Bias, Risks, and Limitations
- Dataset Bias: The model's performance and biases are influenced by the IMDb dataset. This dataset is primarily focused on movie reviews and may not generalize perfectly to other domains (e.g., product reviews, news articles) without further fine-tuning. It may also reflect biases present in the original dataset (e.g., demographic biases in movie reviews).
- Language Nuances: While strong, the model may misinterpret highly nuanced, ambiguous, or context-dependent language.
- Toxic Content: The model's training on general movie reviews does not guarantee robust performance on identifying or classifying toxic, hateful, or abusive language. Its primary function is sentiment.
Recommendations
Users (both direct and downstream) should be made aware of the risks, biases, and limitations of the model.
- Domain Adaptation: For optimal performance on text outside of movie reviews, consider further fine-tuning on domain-specific data.
- Human Oversight: Always incorporate human review for critical applications.
- Bias Auditing: If deploying in sensitive applications, conduct thorough bias auditing on relevant demographic or linguistic subgroups.
How to Get Started with the Model
You can use this model directly with the Hugging Face transformers
library.
from transformers import AutoModelForSequenceClassification, AutoTokenizer
import torch
# Load the model and tokenizer from the Hugging Face Hub
model_name = "DeepAxion/distilbert-imdb-sentiment"
model = AutoModelForSequenceClassification.from_pretrained(model_name)
tokenizer = AutoTokenizer.from_pretrained(model_name)
# put the model in eval mode
model.eval()
# Example Inference
text = "This movie totally blew me away, absolutely brilliant acting and a fantastic plot!"
inputs = tokenizer(text, return_tensors="pt", truncation=True, padding=True)
# turn on eval mode
with torch.no_grad():
outputs = model(**inputs)
logits = outputs.logits
probabilities = torch.softmax(logits, dim=-1)
prediction = torch.argmax(probabilities, dim=-1).item()
sentiment_labels = {0: "Negative", 1: "Positive"}
print(f"Input Text: \"{text}\"")
print(f"Predicted Sentiment: {sentiment_labels[prediction]}")
print(f"Confidence (Negative): {probabilities[0][0].item():.4f}")
print(f"Confidence (Positive): {probabilities[0][1].item():.4f}")
Training Details
Training Data
The model was fine-tuned on the IMDb Large Movie Review Dataset.
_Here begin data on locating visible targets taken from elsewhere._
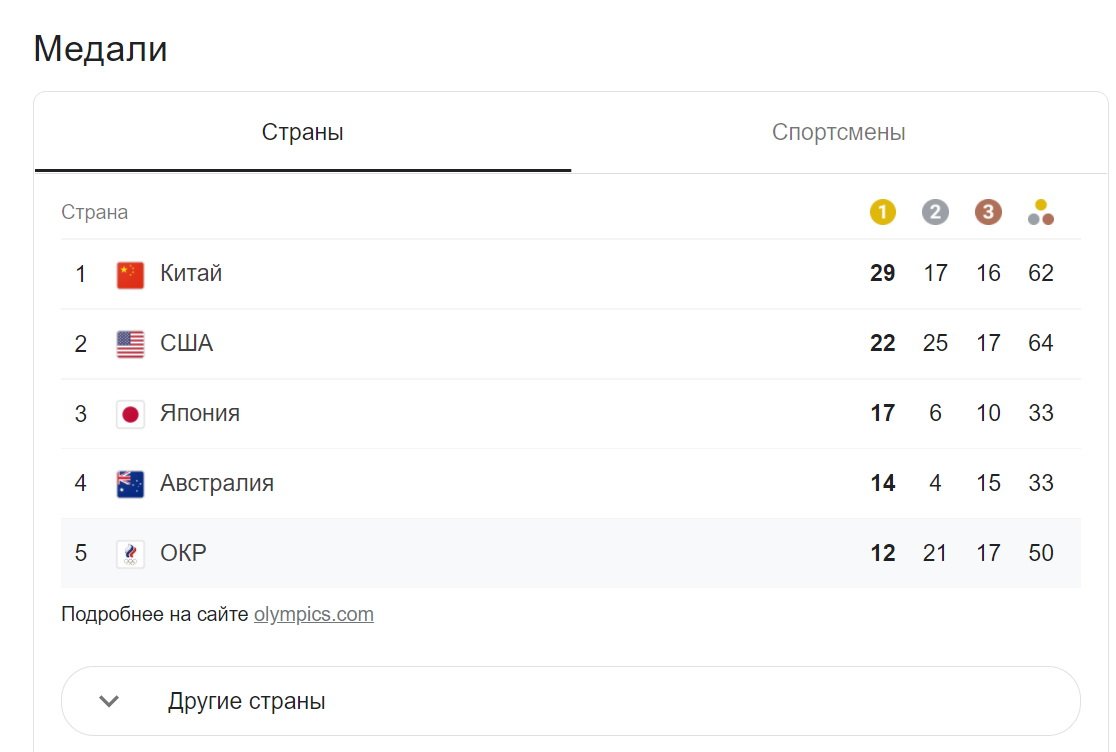Select the Япония country name
This screenshot has height=752, width=1116.
pyautogui.click(x=200, y=413)
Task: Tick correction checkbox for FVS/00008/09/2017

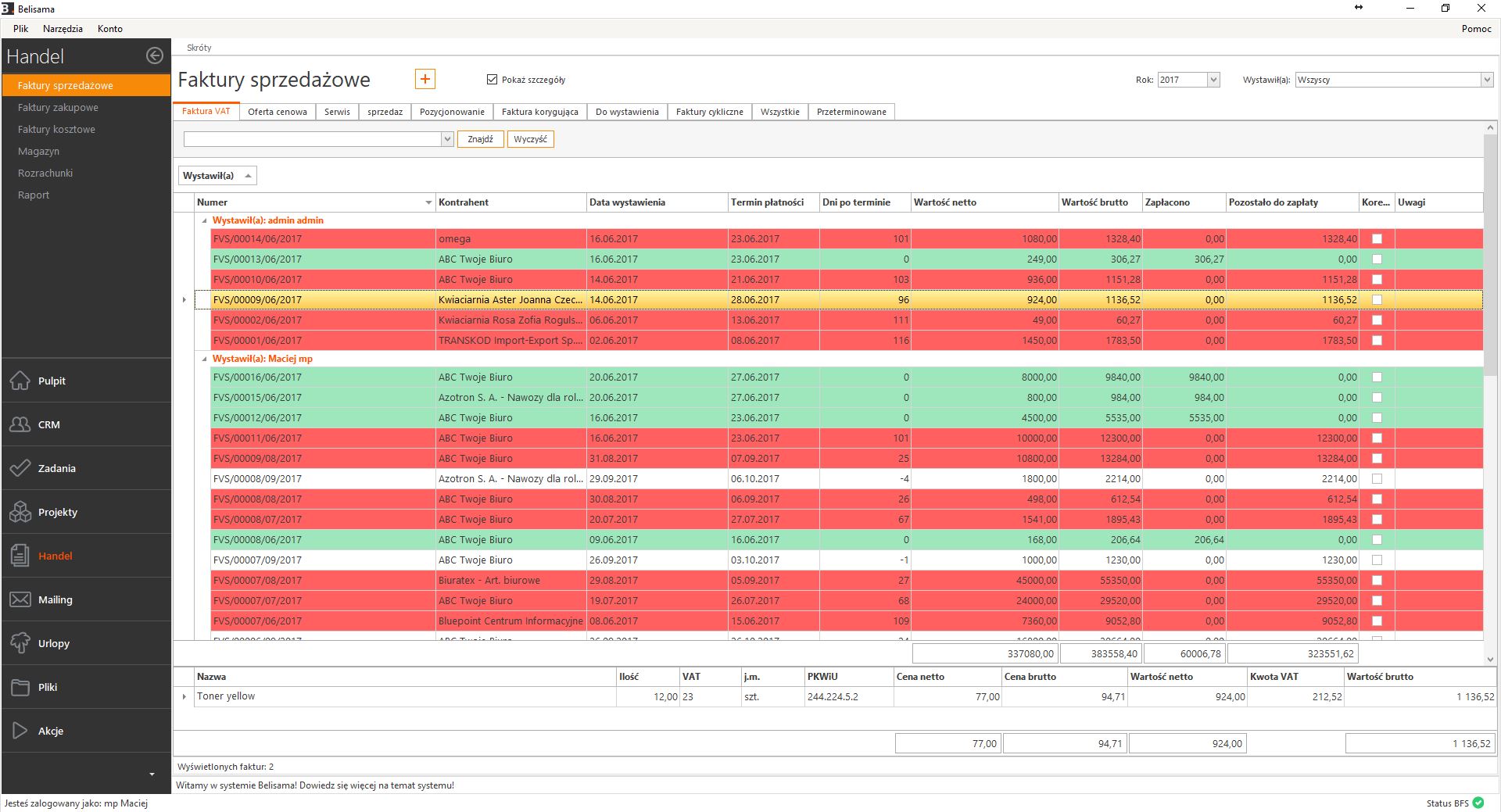Action: click(1377, 479)
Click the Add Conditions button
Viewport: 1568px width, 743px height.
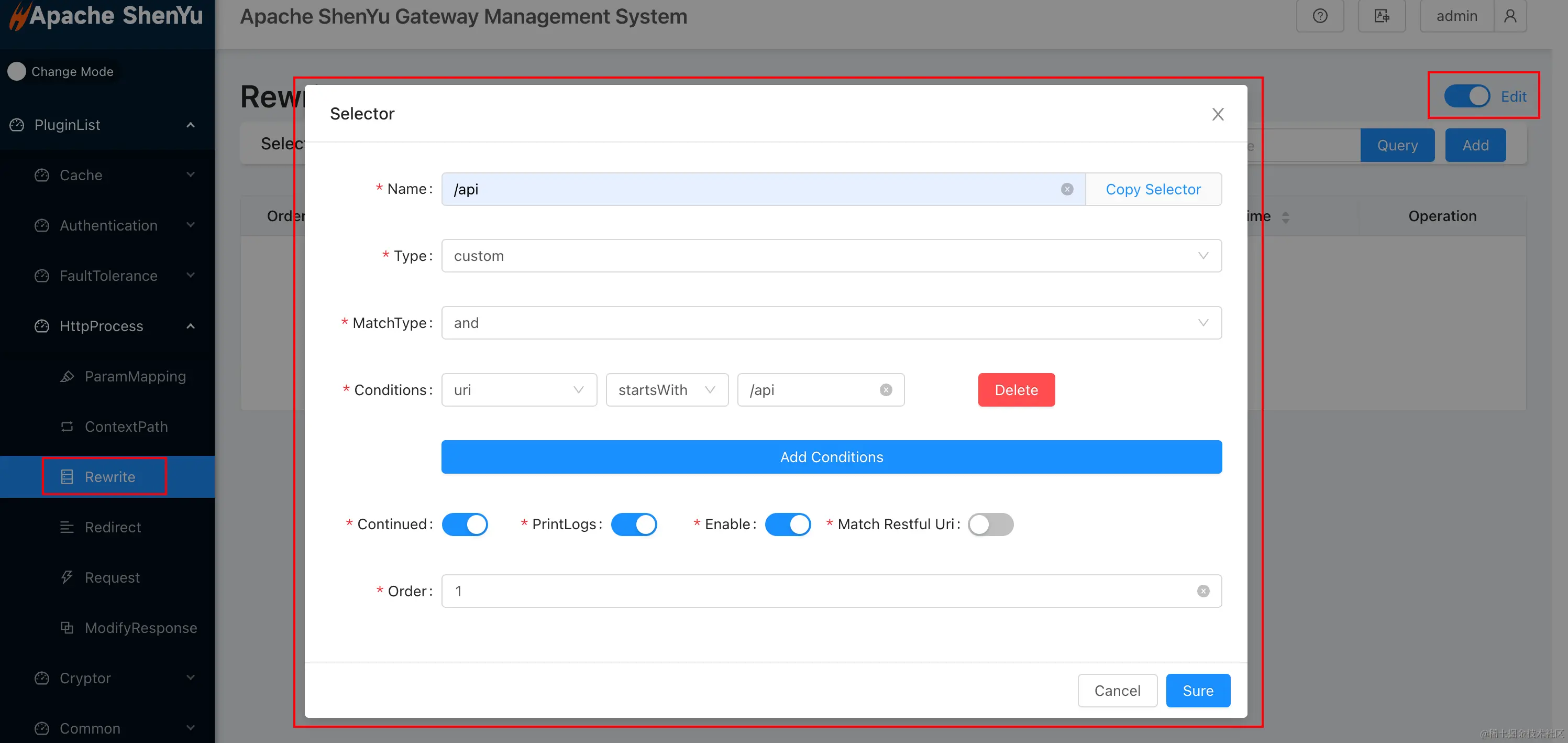(x=831, y=457)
This dataset consists of 50,000 highly polar movie reviews (25,000 for training, 25,000 for testing), labeled as either positive or negative. Reviews with a score of <= 4 out of 10 are labeled negative, and those with a score of >= 7 out of 10 are labeled positive.
Dataset Card: https://huggingface.co/datasets/ajaykarthick/imdb-movie-reviews (or the official IMDb dataset link if different)
Preprocessing
Text was tokenized using the DistilBertTokenizerFast associated with the base model. Input sequences were truncated to a maximum length of 512 tokens and padded to the longest sequence in the batch. Labels were mapped to 0 for negative and 1 for positive.
Training Hyperparameters
Training regime: Mixed precision (fp16) was likely used for faster training and reduced memory footprint. (Confirm this if you know your specific training setup)
Optimizer: AdamW
Learning Rate: Learning rate scheduler is used
Epochs: 3
Batch Size: 8
Hardware: Google Colab A100 GPU
Framework: PyTorch
Speeds, Sizes, Times
Training Time: [E.g., Approximately 1-2 hours on a single Colab T4 GPU] (Estimate based on your experience)
Model Size: The model.safetensors file is approximately 255 MB.
Metrics
The primary evaluation metrics used were:
- Accuracy: The proportion of correctly classified samples.
- F1-Score (weighted/macro): A measure combining precision and recall, useful for balanced assessment.
- Recall: The proportion of actual positive/negative samples that were correctly identified.
- Precision: The proportion of classified postive/negative that were actually positive/negative
Result
- Accuracy: 94%
- Recall: 94%
- Precision: 94%
- F1: 93%
Summary
The fine-tuned DistilBERT model demonstrates strong performance on the IMDb sentiment classification task, achieving high accuracy, F1-score, and recall on the test set.